REPUBLIKA.CO.ID, JAKARTA -- Guru besar politik Lembaga Ilmu Pengetahuan Indonesia (LIPI) Syamsuddin Haris mengatakan, revisi Undang-Undang Komisi Pemberantasan Korupsi (UU KPK) yang menjadi inisiatif DPR RI merupakan sebuah pembohongan terhadap publik. Apa yang dilakukan DPR RI saat ini terhadap UU KPK bukan untuk merevisi melainkan merombak atau membongkar UU terkait KPK.

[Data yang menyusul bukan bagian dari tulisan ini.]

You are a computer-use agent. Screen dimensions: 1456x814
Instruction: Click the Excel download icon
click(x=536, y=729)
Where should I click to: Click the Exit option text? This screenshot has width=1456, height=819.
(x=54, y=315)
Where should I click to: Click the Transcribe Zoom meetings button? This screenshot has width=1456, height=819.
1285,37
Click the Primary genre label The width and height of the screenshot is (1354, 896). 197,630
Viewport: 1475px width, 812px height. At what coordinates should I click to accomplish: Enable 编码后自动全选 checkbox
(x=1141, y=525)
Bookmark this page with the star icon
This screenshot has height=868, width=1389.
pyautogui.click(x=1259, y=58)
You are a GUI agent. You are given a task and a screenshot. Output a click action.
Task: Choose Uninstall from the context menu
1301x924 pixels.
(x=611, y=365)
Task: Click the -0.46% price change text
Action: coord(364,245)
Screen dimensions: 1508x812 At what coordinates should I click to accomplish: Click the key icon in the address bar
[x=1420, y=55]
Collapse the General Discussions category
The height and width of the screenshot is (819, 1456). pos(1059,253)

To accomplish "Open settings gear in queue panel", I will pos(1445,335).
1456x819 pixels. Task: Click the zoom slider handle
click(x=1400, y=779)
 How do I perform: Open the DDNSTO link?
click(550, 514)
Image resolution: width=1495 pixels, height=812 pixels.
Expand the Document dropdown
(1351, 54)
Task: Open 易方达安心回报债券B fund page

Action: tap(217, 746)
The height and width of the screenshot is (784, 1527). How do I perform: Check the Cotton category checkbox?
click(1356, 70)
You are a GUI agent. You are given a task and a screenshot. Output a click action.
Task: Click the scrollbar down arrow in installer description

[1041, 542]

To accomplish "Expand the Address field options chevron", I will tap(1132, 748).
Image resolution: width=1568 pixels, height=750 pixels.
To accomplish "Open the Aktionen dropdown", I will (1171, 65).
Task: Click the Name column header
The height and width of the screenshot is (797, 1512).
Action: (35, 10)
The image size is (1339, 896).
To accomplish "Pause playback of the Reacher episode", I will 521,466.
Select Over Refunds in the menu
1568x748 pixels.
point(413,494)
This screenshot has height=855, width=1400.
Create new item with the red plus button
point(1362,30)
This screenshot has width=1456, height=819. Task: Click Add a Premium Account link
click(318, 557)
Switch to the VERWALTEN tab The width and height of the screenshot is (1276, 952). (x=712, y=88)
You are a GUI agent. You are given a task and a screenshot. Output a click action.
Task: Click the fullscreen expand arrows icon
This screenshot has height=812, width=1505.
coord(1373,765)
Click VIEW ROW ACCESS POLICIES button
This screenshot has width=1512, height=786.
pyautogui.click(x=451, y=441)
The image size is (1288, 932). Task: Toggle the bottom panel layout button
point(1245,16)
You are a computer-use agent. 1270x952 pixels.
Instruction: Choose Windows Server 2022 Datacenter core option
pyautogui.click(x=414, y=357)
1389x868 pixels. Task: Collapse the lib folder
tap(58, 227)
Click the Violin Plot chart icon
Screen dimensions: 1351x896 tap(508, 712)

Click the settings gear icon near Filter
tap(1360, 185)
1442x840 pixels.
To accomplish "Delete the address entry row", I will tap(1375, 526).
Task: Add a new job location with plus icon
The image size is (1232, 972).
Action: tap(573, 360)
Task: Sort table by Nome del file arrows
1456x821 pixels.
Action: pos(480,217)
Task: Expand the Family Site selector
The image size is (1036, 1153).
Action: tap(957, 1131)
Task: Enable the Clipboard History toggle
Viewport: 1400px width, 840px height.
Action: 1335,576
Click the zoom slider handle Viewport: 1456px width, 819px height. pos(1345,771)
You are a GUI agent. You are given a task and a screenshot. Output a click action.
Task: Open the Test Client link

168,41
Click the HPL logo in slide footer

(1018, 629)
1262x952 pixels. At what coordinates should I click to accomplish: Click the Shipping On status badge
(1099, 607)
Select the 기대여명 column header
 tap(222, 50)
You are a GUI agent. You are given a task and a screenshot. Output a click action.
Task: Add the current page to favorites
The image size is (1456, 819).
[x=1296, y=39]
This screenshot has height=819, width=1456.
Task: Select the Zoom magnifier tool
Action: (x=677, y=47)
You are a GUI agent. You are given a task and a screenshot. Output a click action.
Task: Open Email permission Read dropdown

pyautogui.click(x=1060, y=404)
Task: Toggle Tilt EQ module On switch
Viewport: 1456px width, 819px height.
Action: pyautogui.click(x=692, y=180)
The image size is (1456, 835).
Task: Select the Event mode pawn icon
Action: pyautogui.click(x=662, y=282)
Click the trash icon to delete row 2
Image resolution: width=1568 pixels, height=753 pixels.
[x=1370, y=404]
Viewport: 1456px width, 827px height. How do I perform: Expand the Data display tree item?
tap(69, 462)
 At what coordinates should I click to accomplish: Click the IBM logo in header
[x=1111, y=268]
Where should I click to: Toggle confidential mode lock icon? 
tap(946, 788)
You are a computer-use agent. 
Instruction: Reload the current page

"Saya sudah baca naskah usulan revisinya. Ini bukan revisi tapi perubahan, karena hampir semua pasal diubah, dibongkar habis-habisan, sehingga sudah kehilangan marwahnya sebagai undang-undang yang lama," kata Syamsuddin, kepada wartawan di Jakarta, Selasa (10/9).
Syamsuddin menyontohkan dalam Pasal 3 naskah revisi UU KPK disebutkan bahwa KPK adalah lembaga pemerintah pusat. Menurut Syamsuddin, hal itu merupakan degradasi luar biasa.
Sebab dalam UU lama, KPK adalah lembaga negara bukan lembaga pemerintah pusat. Selain itu, dia mencermati penekanan revisi UU KPK ditujukan untuk menjadikan KPK sebagai lembaga pencegahan korupsi.
"Padahal pencegahan itu bukan semata tugas KPK, tapi tugas kita semua, dai, ulama, dosen-dosen, semua punya tugas mencegah korupsi," tegas dia.
Dia mengatakan, revisi tersebut sebuah intervensi yang bertujuan tidak lain untuk melemahkan KPK. Jika revisi dilakukan dengan poin-poin itu maka KPK akan menjadi lembaga yang tidak bisa melakukan apa pun seperti "macan ompong".
"Kita menyayangkan semua parpol mendukung usul revisi. Saya khawatir ini ada hubungannya dengan makin banyaknya politisi yang ditangkap dan menjadi target operasi tangkap tangan (OTT) KPK, ini sesuatu yang mengecewakan publik," ujar Syamsuddin Haris.
Civitas LIPI pada hari ini (10/9) menyatakan dengan tegas penolakannya terhadap revisi UU KPK yang dinilai hanya bertujuan melemahkan lembaga antirasuah. Penolakan itu ditandatangani oleh 146 anggota Civitas LIPI, 25 orang di antaranya profesor LIPI.